Larry Page, Alphabet’s absentee CEO, is stepping down after a challenging year for Big Tech

Google co-founder Larry Page speaking at a developer conference in 2013. | Justin Sullivan/Getty Images

Sundar Pichai, who was already CEO of Google, will now officially take over as CEO of Alphabet, too.

Google co-founder Larry Page no longer runs the company he helped create 21 years ago.

On Tuesday, Page announced that he’s handed the job to Sundar Pichai, who was already CEO of Google and is now also CEO of Alphabet, the parent company that Page had run for the last four years. Sergey Brin, Page’s co-founder, is also giving up his position as president of Alphabet.

Brin and Page will stay on Alphabet’s board, and they will keep control of the company via their ownership stakes.

If you don’t spend much time thinking about Google’s management, this will sound like a very big deal. And any time the co-founder of one of the world’s most powerful companies steps down from atop the org chart, it’s certainly worth noting.

On the other hand! It’s very hard to say that this will be meaningful for Google employees or anyone in the world who uses Google products. That’s because Page hasn’t been focused on Google’s core search advertising business for a very long time, and instead managed a portfolio of what the company called “Other Bets” — side businesses like Calico, a health tech company, and Waymo, its self-driving car venture.

But even when he was working on these projects, Page has been hard to spot outside of Google. It was Pichai, not Page, who represented Google in a Capitol Hill hearing a year ago, and it has been Pichai, not Page, who represented the company in high-profile interviews. Page’s highest-profile appearance in recent years may have been a video of him and Brin addressing employees after Donald Trump’s election in 2016, circulated by Breitbart News in 2018.

His absence has been felt within Google, too, according to current and former Google employees. Up until today, Page had a very small group of executives who reported directly to him, but if you weren’t on his “L team” you probably didn’t see him.

“Over time and particularly after the 2015 debut of Alphabet, Page’s official duties seem to have narrowed to a pinprick,” Bloomberg’s Shira Ovide noted in June, in a column titled “Where Is Larry Page? Alphabet Deserves Better.”

It’s possible we’ll find out there’s a very specific reason that Page and Brin — who had even less day-to-day input at the company than Page did — officially handed over the reins to Pichai right now.

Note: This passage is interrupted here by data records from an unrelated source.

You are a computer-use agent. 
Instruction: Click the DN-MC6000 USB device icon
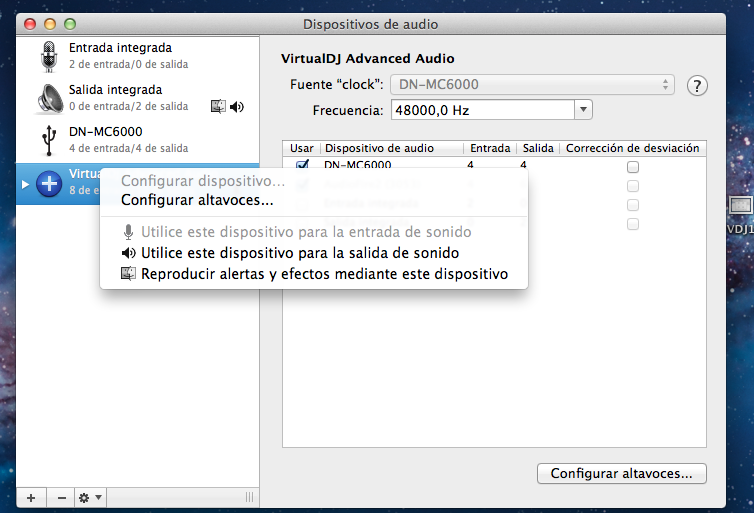pos(49,139)

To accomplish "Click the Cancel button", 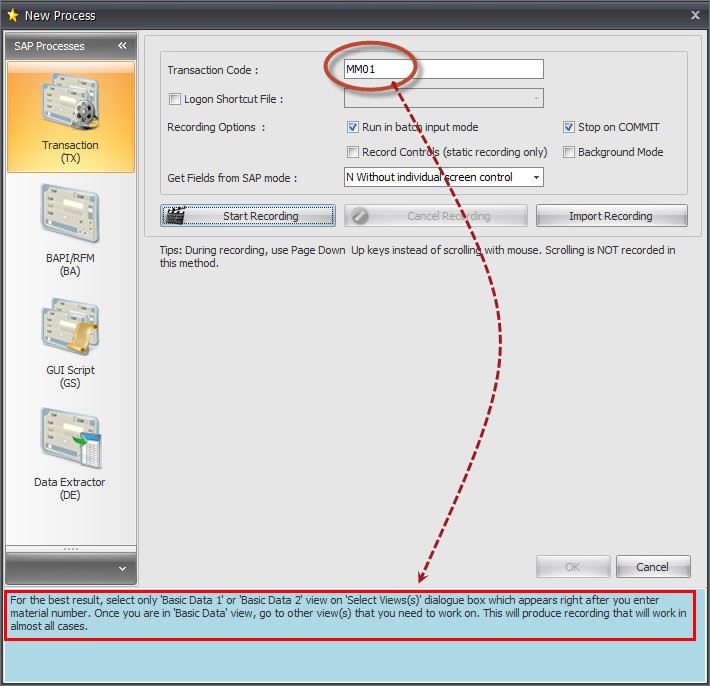I will [x=653, y=567].
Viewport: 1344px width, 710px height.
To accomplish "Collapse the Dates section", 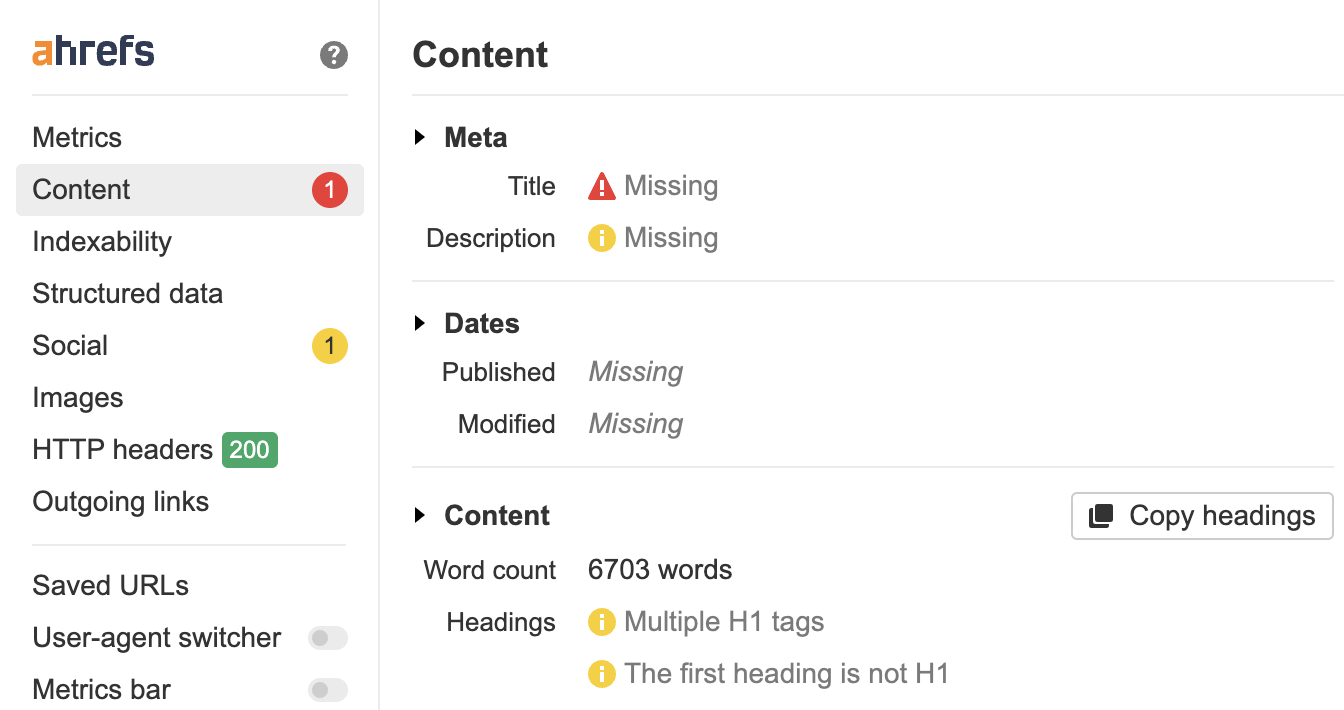I will [419, 323].
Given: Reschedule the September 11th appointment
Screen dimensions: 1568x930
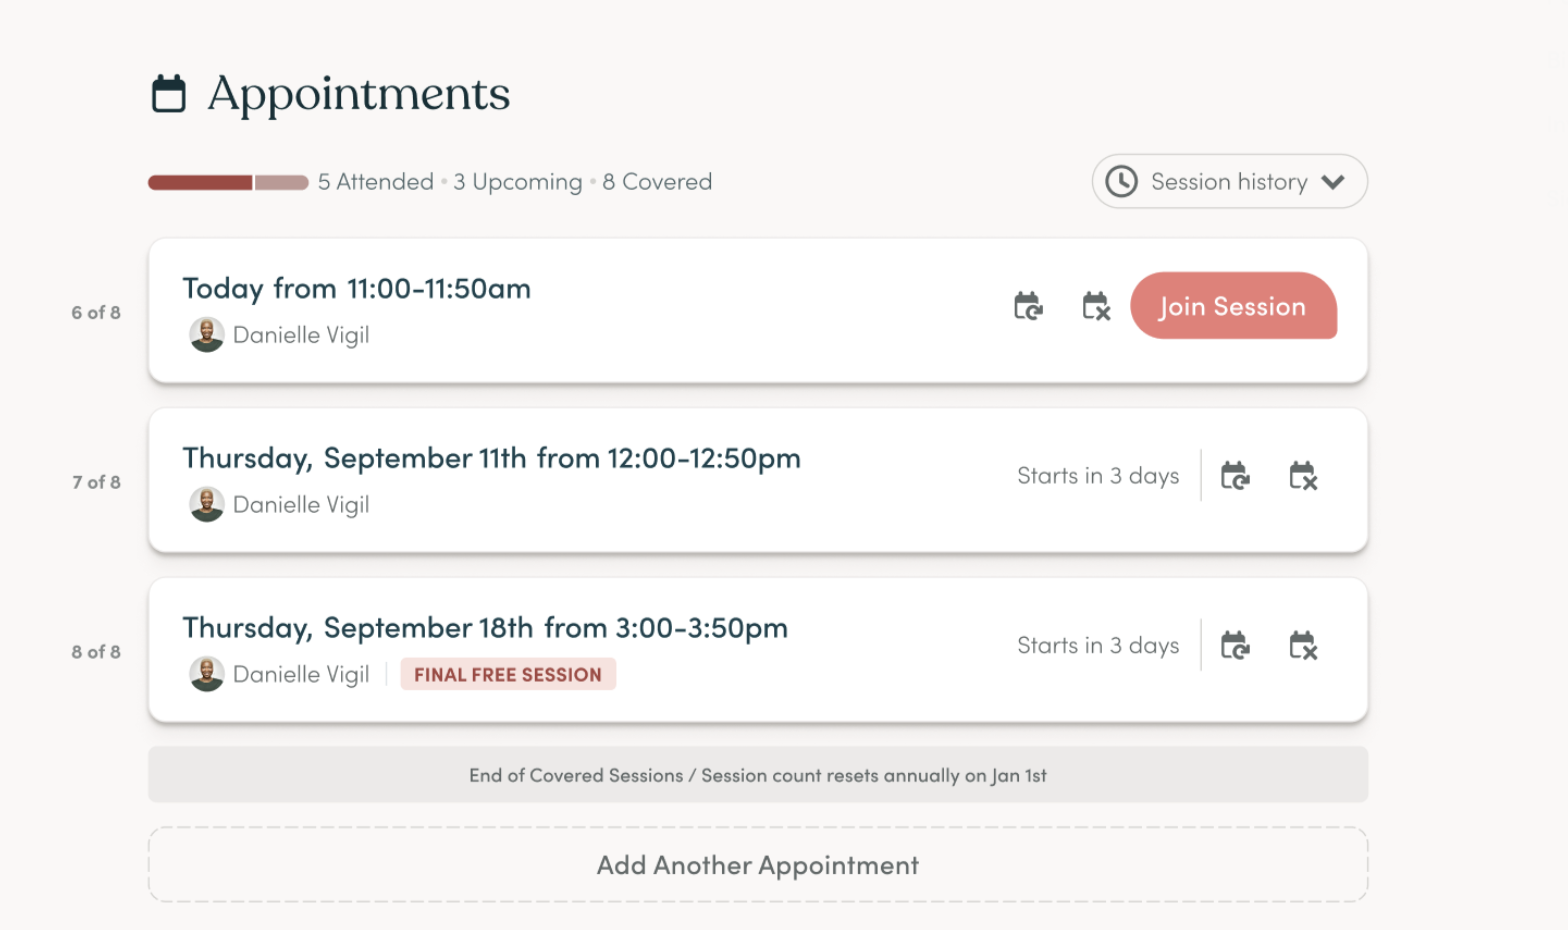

It’s also true that now may not be the most pleasant time to run Alphabet in any form, as the company and the rest of the tech sector are under scrutiny from regulators in the US and around the world. Alphabet is also contending with a particularly vocal workforce, thousands of whom have walked out to protest the way the company has handled allegations of sexual misconduct by highly paid executives, and who have continued to protest within the company in the year since.

Those employees may still miss Page, even as they wish he was more present. Posts on Memegen, one of the company’s internal message boards, display “a mix of sadness and pointing out they are leaving during a difficult time in the company’s history,” says a Google employee.

And in a reflection of how Page’s departure is not a major change for Google, Wall Street seems fine with the news. Alphabet shares have barely budged in after-hours trading following the company’s announcement.